A variation in the DNA found within the mitochondria DNA itself is also associated with AMD. The mitochondria are key to retinal oxidative stress through their role in energy metabolism. Each cell has thousands of mitochondria with identical 16,500 bp haploid sequences. The human mitochondrion codes for 37 proteins that function largely in aerobic cellular respiration. Within the mitochondrial genome, 144-catalogued sites of genetic variation exist with frequency greater than 1%. A mitochondrial SNP at position 4917 (A → G) is observed more frequently in patients with vision loss from AMD than in controls as measured in a study population of 1547. The G polymorphism is associated with a ratio of risk of 2.16 compared to the A SNP. Additional risk associated polymorphisms within mitochondria DNA contribute to disease risk supporting the role of energy metabolism in the etiology of AMD.

Extra Cellular Matrix

Variations in tissue inhibitor of metalloproteinase 3 (TIMP3) gene predict for the development of wet AMD. TIMP3 belongs to a group of peptidases involved in degradation of the extracellular matrix (ECM). The extracellular matrix is present in the intercellular spaces and consists of gels of polysaccharides and fibrous proteins, which act as a buffer against shear and compression forces. Mutations in the TIMP3 gene have been linked to Sorsby fundus dystrophy (SFD), an autosomal dominant inherited retinal degenerative disease that leads to blindness. SFD is clinically similar to AMD as it commonly manifests as a hemorrhagic maculopathy secondary to choroidal neovascularization. The age of onset of maculopathy is much earlier than AMD, with many affected individuals presenting in the third decade of life. How TIMP3 affects intracellular matrix remodelling and vascular neogenesis remains to be elucidated. It is known that metalloproteinases are powerful inducers of vascular growth, so potentially lack of inhibition may result in the clinical manifestations of hemorrhagic maculopathy.

Use of Genetics to Predict AMD Progression Risk

A method of interpreting genetic risk for AMD must allow for multiple genetic risk factors that vary in strength and may be present in 1 or 2 copies in an individual. Conceptually a risk assessment tool would include the all these features to evaluate the risk of an individual. This is illustrated below:

This simplified example shows risk alleles at 3 genes for 2 individuals. There are 2 copies of each risk allele (the same color) and can either be the form that is associated with AMD or not. Some gene alleles are powerful predictors (such as the "square" gene risk allele) and others less so (such as the "triangle" gene risk allele). Having the non-risk version of any gene does not contribute to risk. Since the gene alleles function independent of each other, the total amount of risk can be determined as the product of the risk given by individual alleles. For the "grey" person the total risk score is 1,200 while for the "blue" person has a much lower risk score (180).
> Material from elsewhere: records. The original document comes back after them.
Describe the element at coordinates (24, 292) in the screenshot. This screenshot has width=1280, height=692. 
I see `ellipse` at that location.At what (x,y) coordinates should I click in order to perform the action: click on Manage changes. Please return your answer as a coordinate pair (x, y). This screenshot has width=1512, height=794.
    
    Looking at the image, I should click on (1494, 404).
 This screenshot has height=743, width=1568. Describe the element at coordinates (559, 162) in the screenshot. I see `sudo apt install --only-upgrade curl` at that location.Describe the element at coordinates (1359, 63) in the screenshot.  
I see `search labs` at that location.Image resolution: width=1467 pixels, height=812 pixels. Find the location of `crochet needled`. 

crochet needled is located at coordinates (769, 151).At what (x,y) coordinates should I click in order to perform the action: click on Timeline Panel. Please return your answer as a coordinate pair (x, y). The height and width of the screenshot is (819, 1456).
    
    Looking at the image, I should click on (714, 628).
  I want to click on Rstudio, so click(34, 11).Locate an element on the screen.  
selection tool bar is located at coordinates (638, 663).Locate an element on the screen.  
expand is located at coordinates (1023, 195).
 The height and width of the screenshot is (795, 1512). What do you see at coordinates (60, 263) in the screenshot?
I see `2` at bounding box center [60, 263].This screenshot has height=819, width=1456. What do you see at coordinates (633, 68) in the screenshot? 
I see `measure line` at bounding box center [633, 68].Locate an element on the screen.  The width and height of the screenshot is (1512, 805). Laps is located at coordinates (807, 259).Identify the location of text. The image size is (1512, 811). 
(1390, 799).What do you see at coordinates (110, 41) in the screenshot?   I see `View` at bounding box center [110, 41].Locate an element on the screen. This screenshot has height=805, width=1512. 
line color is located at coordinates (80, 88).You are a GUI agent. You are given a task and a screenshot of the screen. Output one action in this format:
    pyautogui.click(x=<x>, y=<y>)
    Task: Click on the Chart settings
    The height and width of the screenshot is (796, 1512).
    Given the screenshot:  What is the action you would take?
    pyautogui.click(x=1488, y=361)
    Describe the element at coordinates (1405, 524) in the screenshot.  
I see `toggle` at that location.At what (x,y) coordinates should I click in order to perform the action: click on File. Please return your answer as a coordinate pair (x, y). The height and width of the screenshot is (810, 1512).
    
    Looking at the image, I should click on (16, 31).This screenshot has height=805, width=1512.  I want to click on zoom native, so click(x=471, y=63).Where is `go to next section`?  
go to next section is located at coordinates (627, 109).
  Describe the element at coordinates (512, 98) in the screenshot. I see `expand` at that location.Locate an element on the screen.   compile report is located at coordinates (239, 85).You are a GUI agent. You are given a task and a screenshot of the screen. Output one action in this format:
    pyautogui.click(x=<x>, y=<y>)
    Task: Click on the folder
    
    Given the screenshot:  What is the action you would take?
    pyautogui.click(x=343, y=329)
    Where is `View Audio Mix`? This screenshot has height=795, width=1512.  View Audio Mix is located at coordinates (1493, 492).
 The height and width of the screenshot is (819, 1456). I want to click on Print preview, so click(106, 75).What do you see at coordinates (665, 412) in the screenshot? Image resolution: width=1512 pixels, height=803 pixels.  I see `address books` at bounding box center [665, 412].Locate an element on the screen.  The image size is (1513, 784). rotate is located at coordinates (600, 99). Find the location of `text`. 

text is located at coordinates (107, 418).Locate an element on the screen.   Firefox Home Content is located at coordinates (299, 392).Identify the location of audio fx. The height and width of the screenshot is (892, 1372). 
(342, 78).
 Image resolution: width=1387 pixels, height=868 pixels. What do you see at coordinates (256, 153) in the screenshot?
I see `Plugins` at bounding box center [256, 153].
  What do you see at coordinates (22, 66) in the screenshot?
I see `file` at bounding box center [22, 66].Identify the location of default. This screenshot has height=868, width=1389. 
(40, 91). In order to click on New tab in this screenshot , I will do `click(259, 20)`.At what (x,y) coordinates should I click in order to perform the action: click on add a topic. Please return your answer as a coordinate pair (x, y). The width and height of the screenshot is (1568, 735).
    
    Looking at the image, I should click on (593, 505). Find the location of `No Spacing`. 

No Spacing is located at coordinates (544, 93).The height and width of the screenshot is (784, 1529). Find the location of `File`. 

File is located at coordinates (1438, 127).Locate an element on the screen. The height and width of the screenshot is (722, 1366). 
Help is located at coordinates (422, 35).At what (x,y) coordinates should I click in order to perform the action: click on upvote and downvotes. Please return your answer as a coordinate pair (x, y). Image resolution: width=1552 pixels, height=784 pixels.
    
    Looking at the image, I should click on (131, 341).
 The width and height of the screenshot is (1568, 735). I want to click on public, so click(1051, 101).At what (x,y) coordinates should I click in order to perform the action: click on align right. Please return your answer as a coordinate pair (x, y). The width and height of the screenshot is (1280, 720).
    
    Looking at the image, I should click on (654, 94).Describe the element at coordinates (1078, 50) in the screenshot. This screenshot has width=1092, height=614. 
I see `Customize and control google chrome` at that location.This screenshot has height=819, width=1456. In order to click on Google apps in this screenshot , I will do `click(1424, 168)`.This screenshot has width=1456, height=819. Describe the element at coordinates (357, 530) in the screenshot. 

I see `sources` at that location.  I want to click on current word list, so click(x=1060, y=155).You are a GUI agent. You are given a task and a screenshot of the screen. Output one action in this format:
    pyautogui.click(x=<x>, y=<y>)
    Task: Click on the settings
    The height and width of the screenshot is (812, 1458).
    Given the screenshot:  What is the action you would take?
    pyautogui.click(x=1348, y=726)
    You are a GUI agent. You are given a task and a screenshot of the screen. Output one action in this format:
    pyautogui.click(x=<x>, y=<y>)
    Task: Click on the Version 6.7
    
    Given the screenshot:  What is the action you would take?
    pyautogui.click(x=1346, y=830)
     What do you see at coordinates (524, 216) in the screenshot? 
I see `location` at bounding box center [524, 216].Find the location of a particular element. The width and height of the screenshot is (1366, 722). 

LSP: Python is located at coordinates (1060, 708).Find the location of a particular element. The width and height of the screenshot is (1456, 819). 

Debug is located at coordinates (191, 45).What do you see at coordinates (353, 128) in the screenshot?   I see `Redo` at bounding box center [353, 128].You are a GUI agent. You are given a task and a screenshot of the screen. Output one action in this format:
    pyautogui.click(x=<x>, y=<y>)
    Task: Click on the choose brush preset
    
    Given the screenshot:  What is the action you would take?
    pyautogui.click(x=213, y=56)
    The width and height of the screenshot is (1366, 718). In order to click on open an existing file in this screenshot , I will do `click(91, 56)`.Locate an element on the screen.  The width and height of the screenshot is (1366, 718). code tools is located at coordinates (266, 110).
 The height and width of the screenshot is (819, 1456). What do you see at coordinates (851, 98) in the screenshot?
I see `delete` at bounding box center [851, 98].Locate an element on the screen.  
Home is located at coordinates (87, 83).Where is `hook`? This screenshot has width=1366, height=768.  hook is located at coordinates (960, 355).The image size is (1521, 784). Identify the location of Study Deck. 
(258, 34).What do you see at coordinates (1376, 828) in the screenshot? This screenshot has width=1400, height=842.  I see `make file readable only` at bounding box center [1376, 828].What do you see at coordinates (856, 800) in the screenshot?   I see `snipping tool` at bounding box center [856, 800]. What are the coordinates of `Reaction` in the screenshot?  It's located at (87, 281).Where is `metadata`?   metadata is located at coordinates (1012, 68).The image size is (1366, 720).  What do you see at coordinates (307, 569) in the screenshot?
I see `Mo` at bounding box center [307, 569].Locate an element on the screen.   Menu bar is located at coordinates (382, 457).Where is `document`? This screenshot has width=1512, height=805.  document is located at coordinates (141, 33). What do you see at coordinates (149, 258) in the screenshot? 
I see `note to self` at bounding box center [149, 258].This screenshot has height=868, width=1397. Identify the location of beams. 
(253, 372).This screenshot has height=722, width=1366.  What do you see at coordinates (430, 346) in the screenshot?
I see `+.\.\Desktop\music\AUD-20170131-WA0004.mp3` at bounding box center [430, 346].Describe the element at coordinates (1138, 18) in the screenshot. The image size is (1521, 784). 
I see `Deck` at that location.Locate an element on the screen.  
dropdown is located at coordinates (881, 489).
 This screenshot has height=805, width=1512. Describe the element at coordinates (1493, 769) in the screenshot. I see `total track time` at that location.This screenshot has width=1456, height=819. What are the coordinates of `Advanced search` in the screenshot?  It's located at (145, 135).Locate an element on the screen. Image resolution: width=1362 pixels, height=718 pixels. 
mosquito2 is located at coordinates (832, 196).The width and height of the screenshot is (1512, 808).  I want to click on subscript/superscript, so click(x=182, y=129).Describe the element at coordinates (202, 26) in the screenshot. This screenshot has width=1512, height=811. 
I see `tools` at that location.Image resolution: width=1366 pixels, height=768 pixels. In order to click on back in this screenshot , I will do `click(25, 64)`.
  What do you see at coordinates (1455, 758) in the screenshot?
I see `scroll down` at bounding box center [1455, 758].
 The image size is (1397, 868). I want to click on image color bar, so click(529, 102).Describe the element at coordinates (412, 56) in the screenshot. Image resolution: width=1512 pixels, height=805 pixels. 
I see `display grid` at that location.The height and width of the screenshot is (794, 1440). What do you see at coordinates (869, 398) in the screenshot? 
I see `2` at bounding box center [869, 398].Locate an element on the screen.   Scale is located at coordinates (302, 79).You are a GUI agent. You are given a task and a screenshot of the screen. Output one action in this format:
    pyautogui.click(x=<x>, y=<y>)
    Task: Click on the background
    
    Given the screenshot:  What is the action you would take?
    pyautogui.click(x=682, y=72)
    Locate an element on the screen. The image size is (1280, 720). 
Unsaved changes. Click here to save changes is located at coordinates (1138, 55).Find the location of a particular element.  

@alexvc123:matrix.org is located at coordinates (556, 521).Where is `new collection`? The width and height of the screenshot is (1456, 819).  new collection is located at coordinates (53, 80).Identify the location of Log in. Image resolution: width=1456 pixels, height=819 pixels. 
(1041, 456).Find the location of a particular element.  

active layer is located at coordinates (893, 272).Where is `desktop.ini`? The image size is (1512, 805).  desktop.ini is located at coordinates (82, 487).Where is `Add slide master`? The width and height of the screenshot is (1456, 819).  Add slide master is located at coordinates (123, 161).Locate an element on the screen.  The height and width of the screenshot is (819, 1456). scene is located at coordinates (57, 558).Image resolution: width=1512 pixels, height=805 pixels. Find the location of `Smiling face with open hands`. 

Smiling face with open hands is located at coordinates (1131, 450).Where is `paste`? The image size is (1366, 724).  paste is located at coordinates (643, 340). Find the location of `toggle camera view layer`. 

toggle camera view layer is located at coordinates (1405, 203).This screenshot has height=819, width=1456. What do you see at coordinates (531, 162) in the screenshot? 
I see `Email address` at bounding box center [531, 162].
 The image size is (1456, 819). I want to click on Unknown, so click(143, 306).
Macula Risk measures over a dozen risk markers and has developed a risk prediction scoring system similar conceptually to the example provided. Because it measures all the known risk markers we believe that the scoring system is the most accurate way of predicting disease risk.

Understanding the risk for AMD progression in an individual is the most important step in designing a personalized approach to disease surveillance, early intervention and sight preservation.